Task brief
Starting at the line that contains "Image resolution: width=1092" and continuing through the end of the items, rewrite those lines with "folder" replaced by "directory" and everything else unchanged. Leave the pictures out of your answer.

Data records
----------------

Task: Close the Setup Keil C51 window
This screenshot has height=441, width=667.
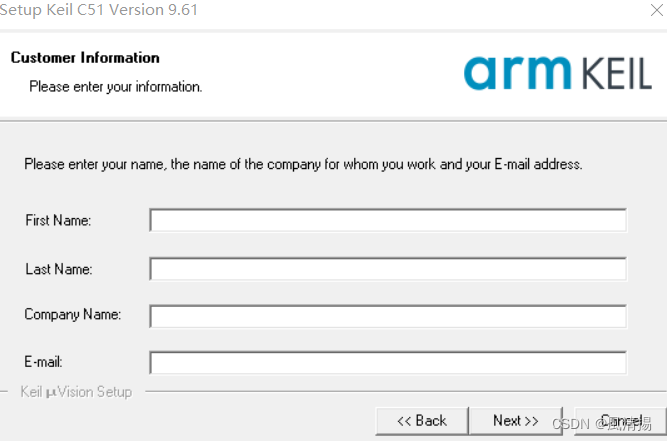Action: coord(657,10)
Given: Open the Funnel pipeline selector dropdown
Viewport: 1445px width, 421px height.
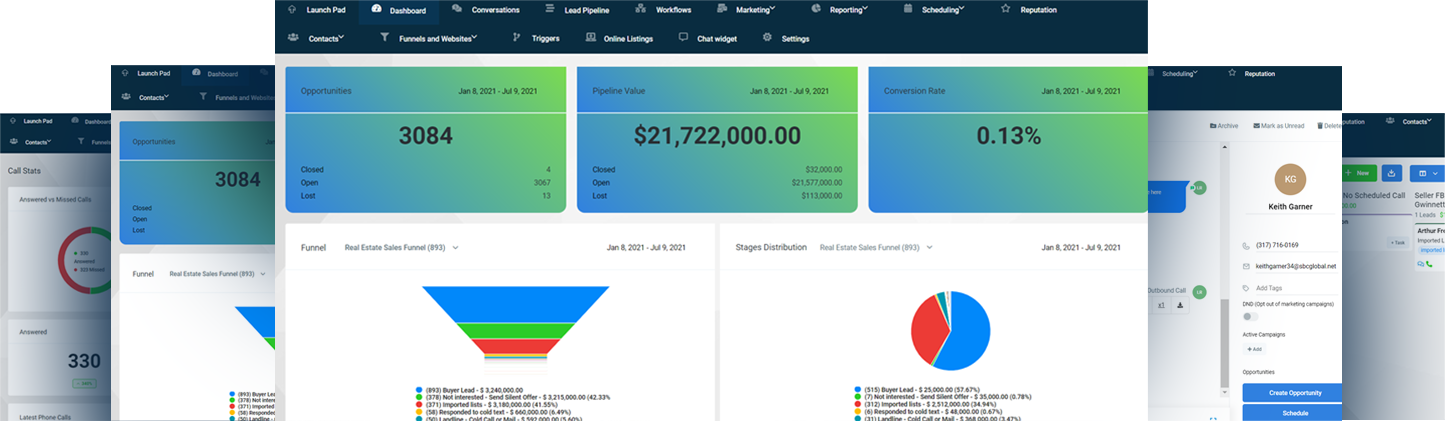Looking at the screenshot, I should (x=400, y=247).
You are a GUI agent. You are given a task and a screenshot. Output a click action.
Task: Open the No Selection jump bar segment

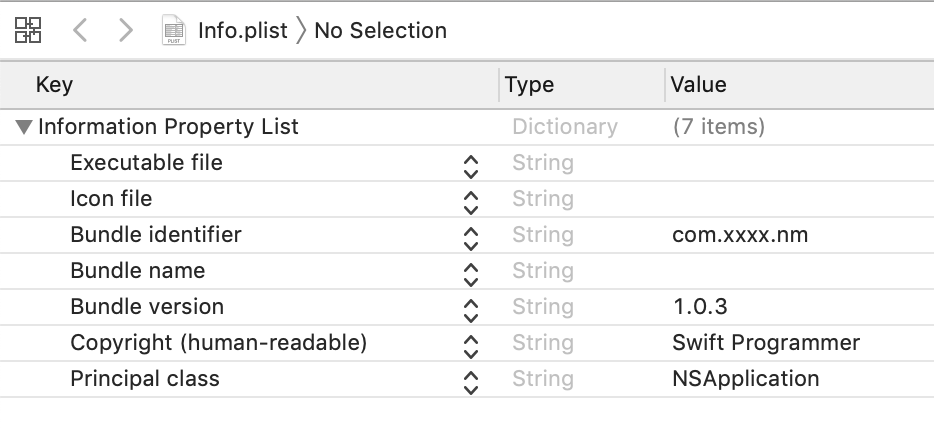(380, 30)
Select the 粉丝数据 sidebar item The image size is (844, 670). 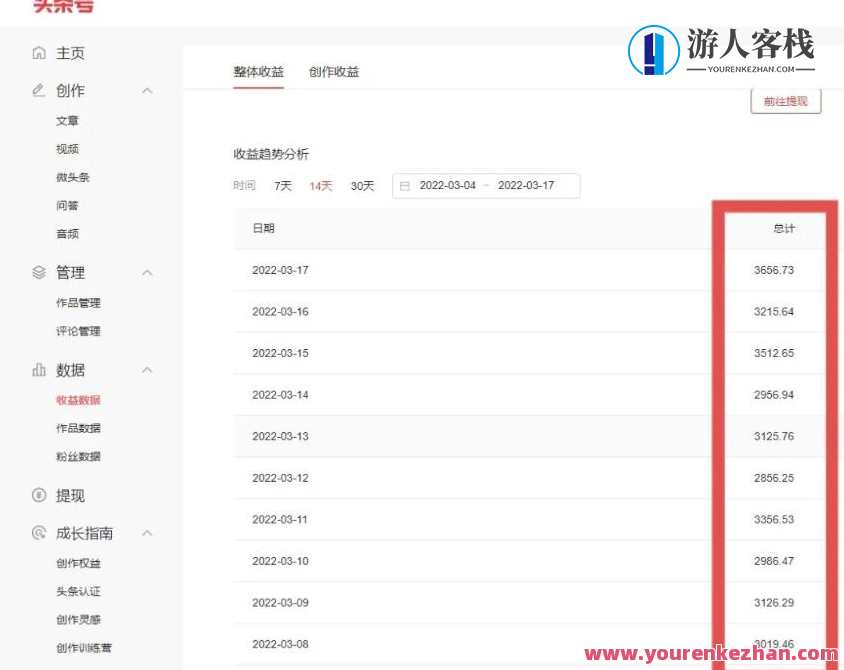[78, 456]
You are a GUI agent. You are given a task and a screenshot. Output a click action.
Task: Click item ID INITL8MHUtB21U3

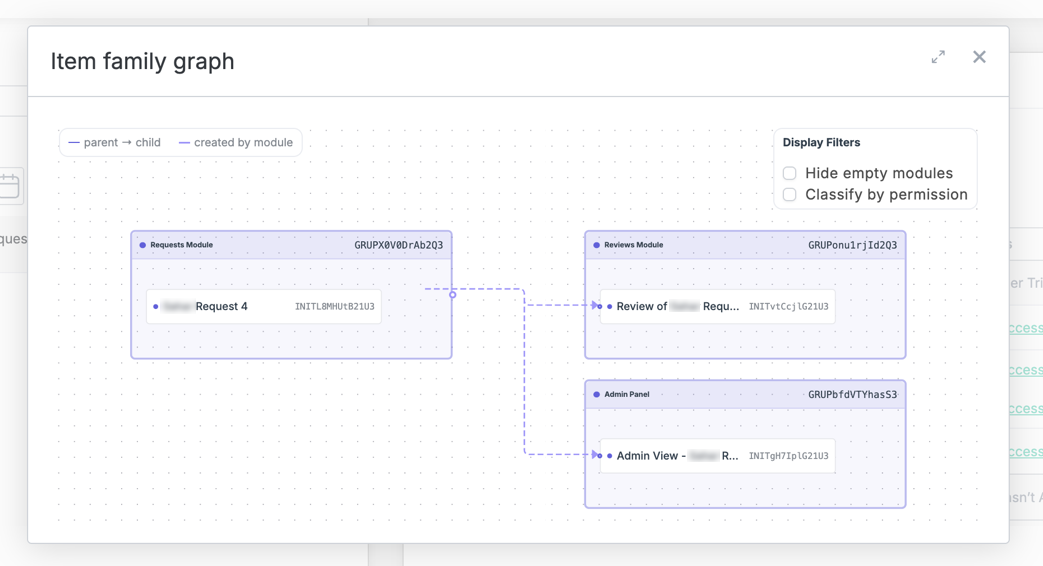tap(335, 307)
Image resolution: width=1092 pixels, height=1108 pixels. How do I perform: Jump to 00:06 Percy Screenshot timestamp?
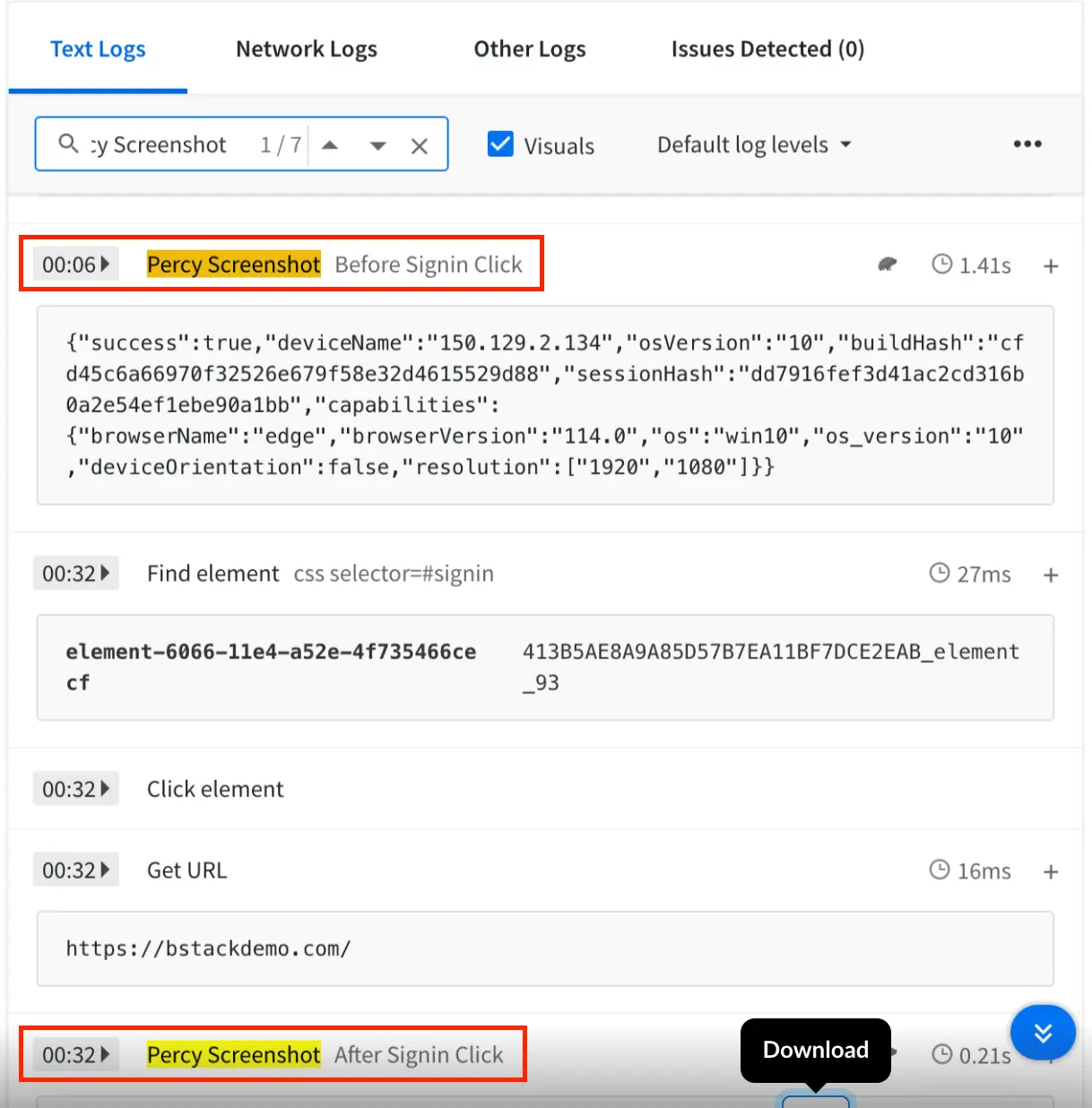click(75, 264)
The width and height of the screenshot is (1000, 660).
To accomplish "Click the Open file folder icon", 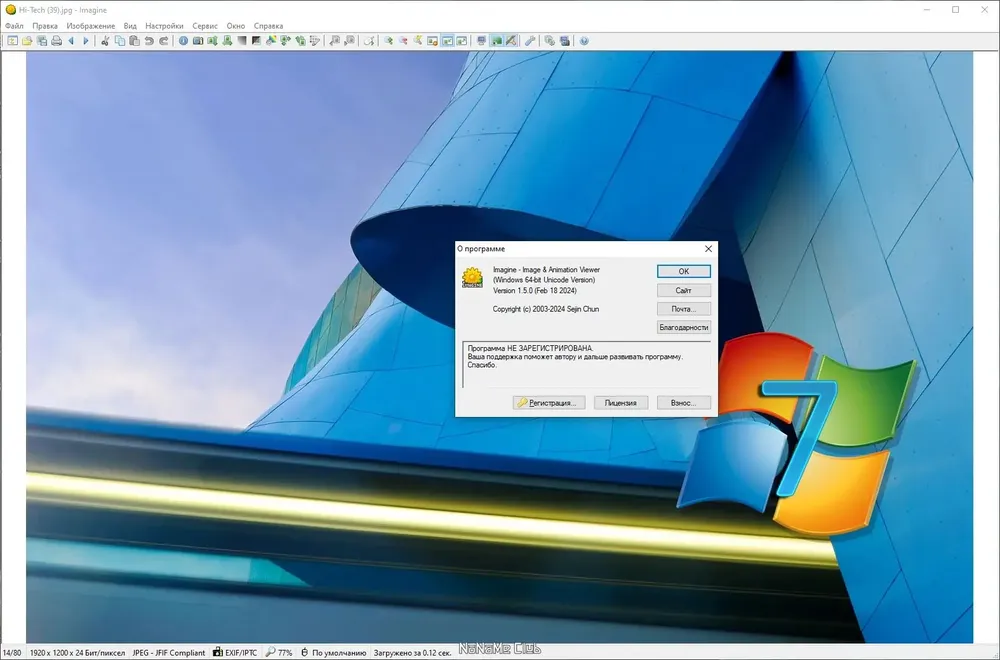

----------------

Written solution
Image resolution: width=1092 pixels, height=1108 pixels. How do I perform: Jump to 00:06 Percy Screenshot timestamp?
click(75, 264)
The width and height of the screenshot is (1000, 660).
To accomplish "Click the Open file directory icon", 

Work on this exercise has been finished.